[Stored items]
Segment Open
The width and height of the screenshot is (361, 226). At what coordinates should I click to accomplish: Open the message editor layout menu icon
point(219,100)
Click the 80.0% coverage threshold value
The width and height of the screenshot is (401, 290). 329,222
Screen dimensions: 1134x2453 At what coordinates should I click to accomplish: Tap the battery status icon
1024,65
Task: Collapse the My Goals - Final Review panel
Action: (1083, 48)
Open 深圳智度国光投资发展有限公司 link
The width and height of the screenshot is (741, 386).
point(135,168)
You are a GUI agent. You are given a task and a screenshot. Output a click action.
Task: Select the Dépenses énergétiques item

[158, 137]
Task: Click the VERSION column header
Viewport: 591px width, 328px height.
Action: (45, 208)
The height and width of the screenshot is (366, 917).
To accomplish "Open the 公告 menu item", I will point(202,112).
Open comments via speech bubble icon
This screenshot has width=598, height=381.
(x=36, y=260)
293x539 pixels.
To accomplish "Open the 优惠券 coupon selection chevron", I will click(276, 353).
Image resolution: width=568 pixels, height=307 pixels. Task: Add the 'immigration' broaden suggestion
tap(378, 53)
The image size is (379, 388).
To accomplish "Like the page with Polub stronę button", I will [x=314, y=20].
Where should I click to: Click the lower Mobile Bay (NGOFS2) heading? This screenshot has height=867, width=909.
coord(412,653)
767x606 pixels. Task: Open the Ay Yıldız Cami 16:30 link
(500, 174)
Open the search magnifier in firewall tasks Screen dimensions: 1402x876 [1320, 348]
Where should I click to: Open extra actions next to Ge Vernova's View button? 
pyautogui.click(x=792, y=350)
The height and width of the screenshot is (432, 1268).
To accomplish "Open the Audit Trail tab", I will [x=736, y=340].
Segment Closed
Search the entries for the string "will". Copy every line that has it.

To accomplish "Open the 公告 menu item", I will point(202,112).
To accomplish "Open the 优惠券 coupon selection chevron", I will click(276, 353).
To accomplish "Like the page with Polub stronę button", I will [x=314, y=20].
To accomplish "Open the Audit Trail tab", I will [x=736, y=340].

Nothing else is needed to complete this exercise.